Originally from San Alejo, a municipality in El Salvador, Escobar-Rubio fled the country in 1985 at the age of 15 to escape its civil war.
The journey took 2 ½ months, he says.
Once he arrived in D.C., he quickly found his way into the kitchen, washing dishes, waiting tables and working on the line at various Latin American restaurants in the nation’s capitol.
“He was one of the best employees,” says Juan Ramon Amaya, co-owner of Las Placitas on Capitol Hill, where Escobar-Rubio worked for more than 10 years.

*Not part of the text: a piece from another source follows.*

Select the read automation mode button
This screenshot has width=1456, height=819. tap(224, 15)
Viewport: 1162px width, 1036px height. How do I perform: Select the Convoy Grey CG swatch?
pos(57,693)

Escobar-Rubio, who became a U.S. citizen in 2000, moved his family to Lynchburg in 2003 and began to build a following for his Latin American flavors by opening a few different restaurant concepts, including La Plaza Alegra on Main Street.
“People get confused about what his food is. It's not Americanized Mexican,” says Darby. “... The meals are more complex, actually, and you'll see things on your plate sometimes that you won't recognize.”

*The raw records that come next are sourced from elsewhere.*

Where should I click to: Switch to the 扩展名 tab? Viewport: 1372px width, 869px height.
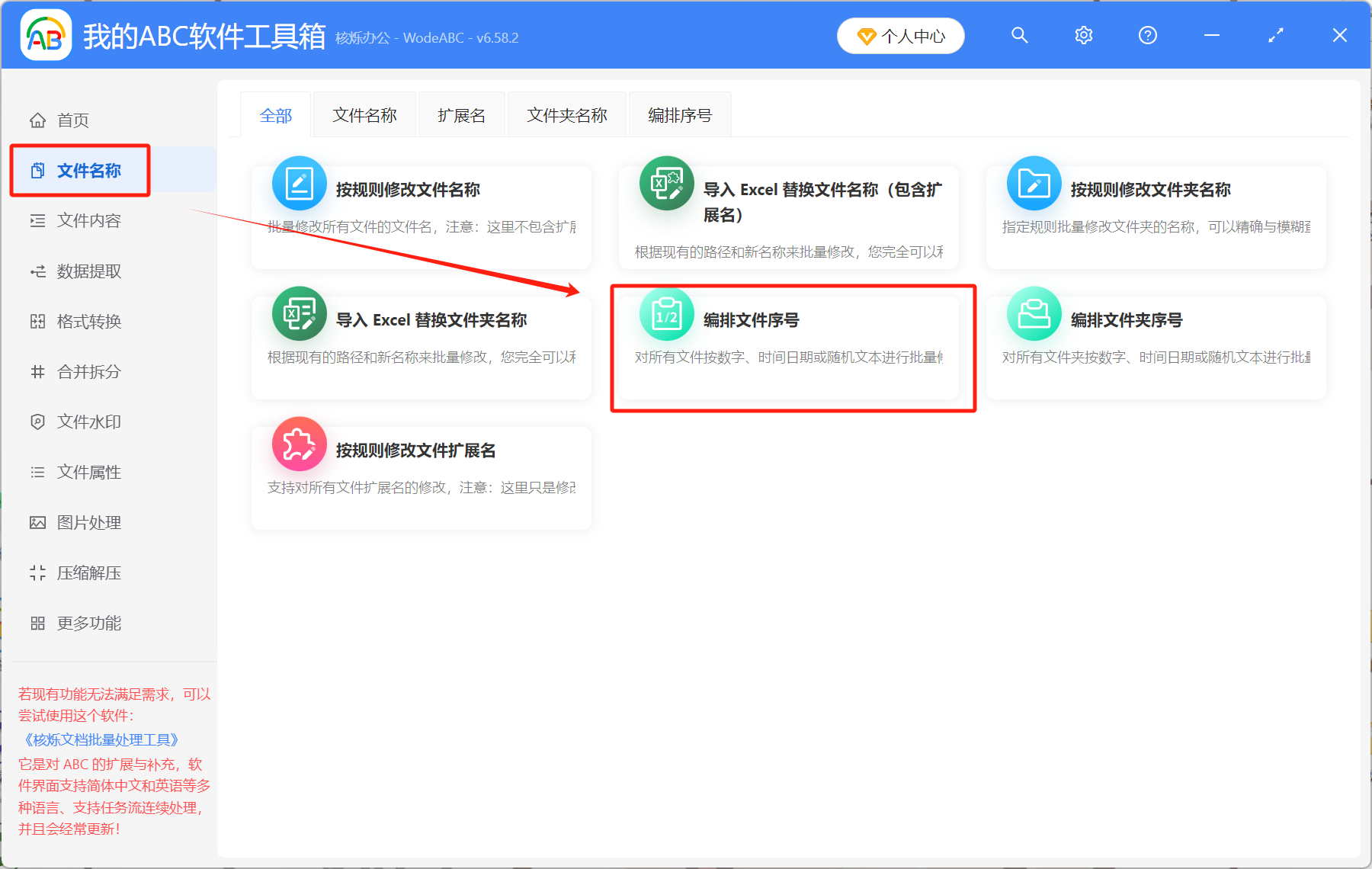click(x=461, y=114)
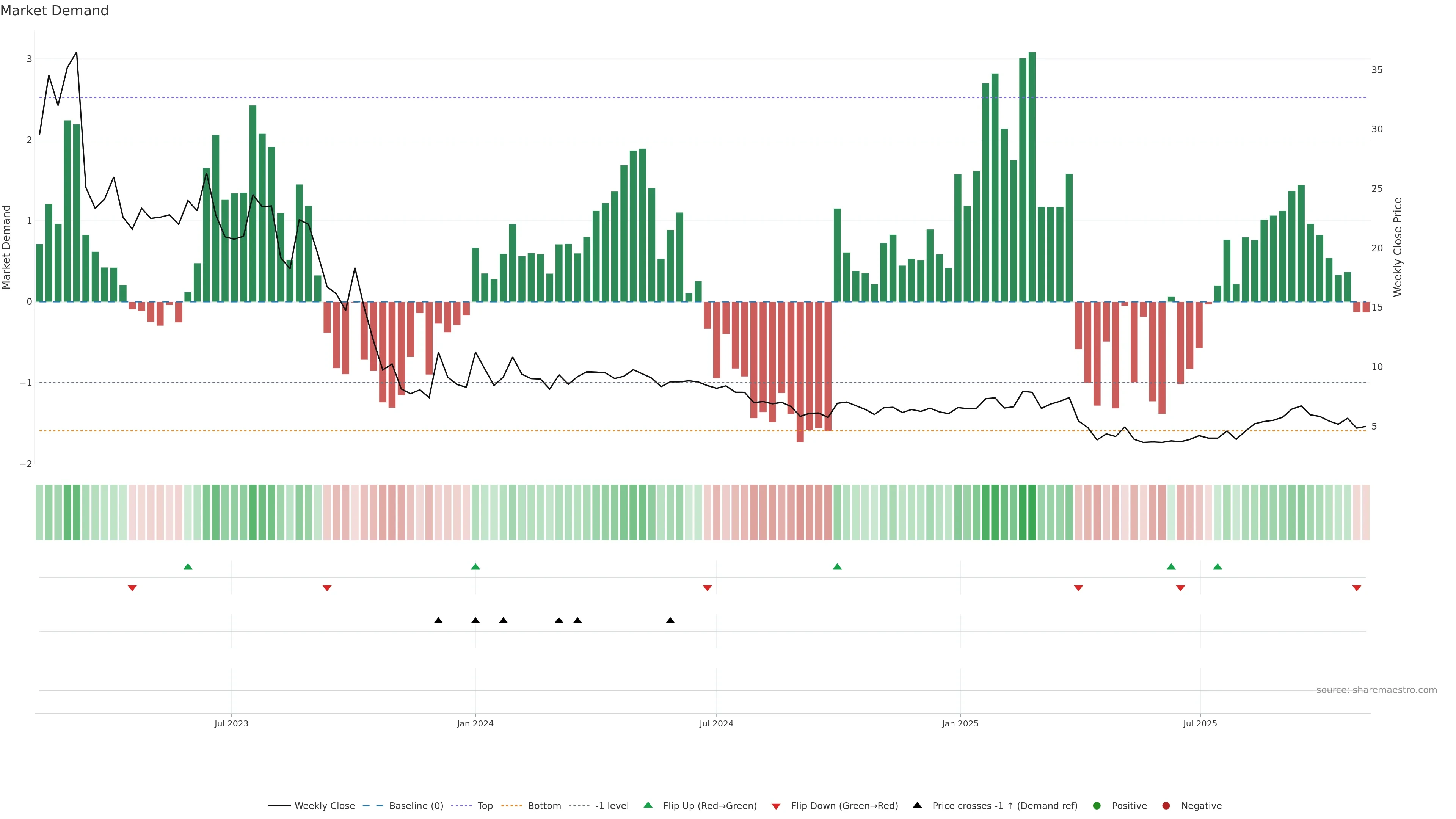Click the rightmost red flip-down triangle marker
Image resolution: width=1456 pixels, height=819 pixels.
(1357, 588)
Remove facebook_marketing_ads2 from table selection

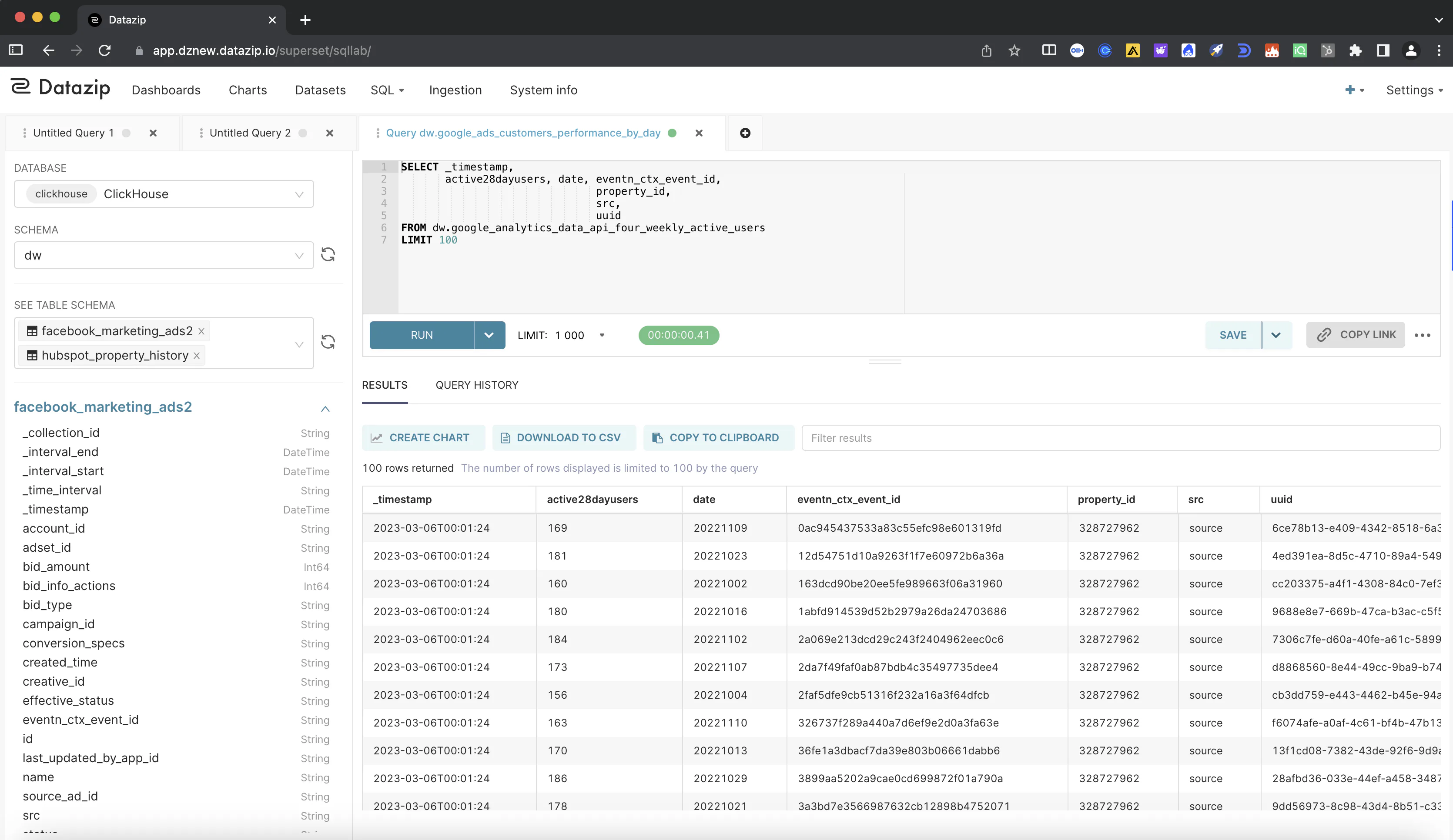(201, 331)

Culinary elements from Mexico, El Salvador and Peru appear in Escobar-Rubio’s dishes, making his menu different than others in the area.

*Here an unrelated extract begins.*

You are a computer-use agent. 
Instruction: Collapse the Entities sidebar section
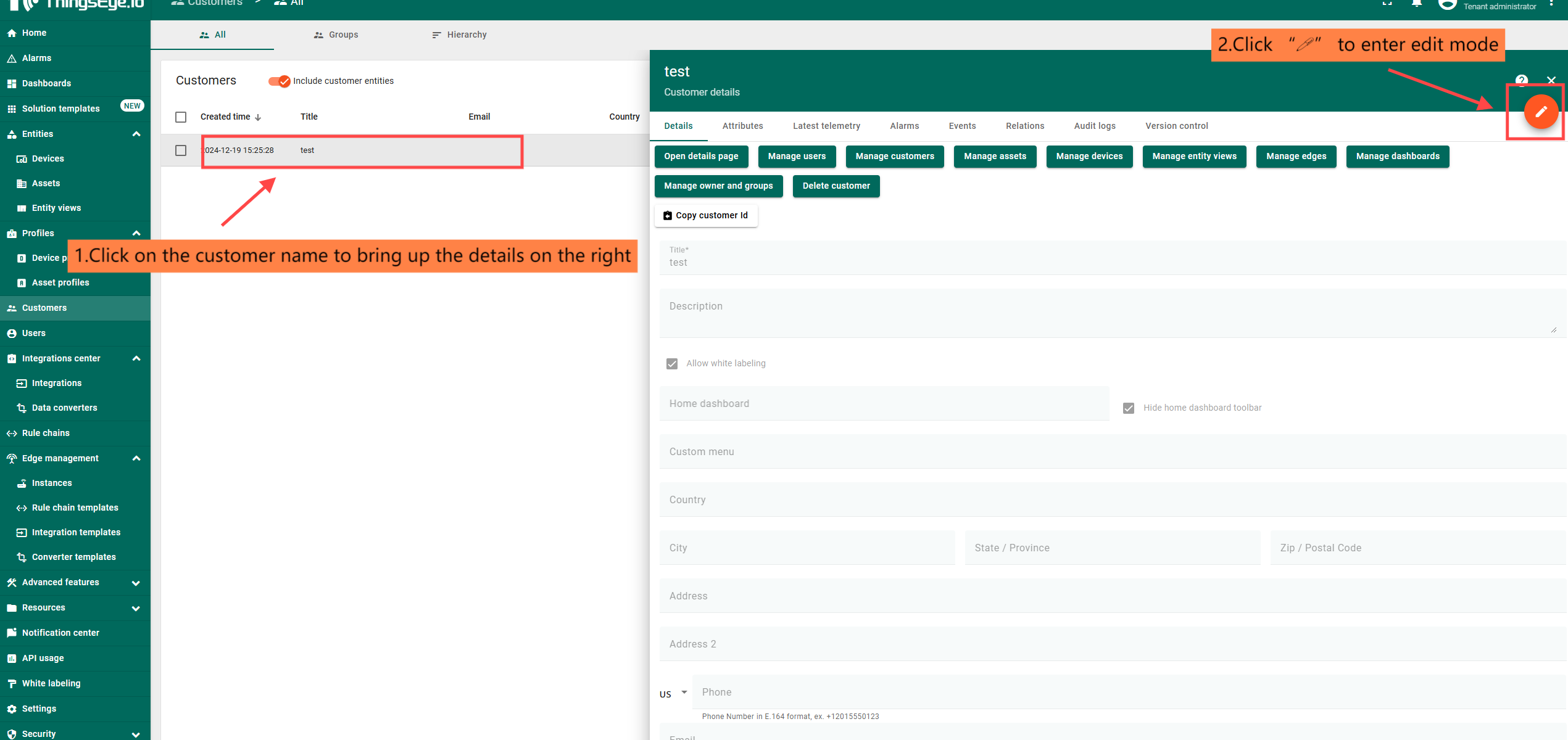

“That kind of food is not so easy to find between here and say Roanoke or Richmond,” adds Darby.
After selling and closing his various restaurants, Escobar-Rubio eventually opened the first Delicia’s on the corner of Timberlake and Leesville Roads in 2012.
“I would actually bring students there for an end of the semester dinner,” says Nichole Sanders, a professor of Latin American history at the University of Lynchburg.
Sanders estimates she brought five or six classes to the restaurant during its five-year run from 2012 to 2017.
“He let me practice my Spanish with them,” she adds. “I liked that too.”
Wanting to move his business farther north, Escobar-Rubio closed Delicia’s in 2017 and opened a location in Colonial Heights.
“Every time we went to Richmond, we took a detour,” says Judy Anderson, another regular customer. “And every time we’d walk in the door, they’d treat us like long-lost friends.”
Earlier this month, Escobar-Rubio and his family reopened the restaurant in Lynchburg, a couple doors down at 502 Leesville Road, with a slightly pared-down menu focusing on Escobar-Rubio’s favorite dishes, including his popular pupusas — the national dish of El Salvador, a thick, griddled corn tortilla stuffed with various combinations of meat, vegetables, beans and cheese.
The occasion was not marked with a traditional grand opening or a fancy marketing campaign to bring in customers. Instead, the cook says he invited some of his longtime customers to the new location for a special meal.
Escobar-Rubio’s loyal customers are glad for more than just the return of his food. They’re happy to see his smiling face behind the counter.
"I was glad we got him back,” says Darby.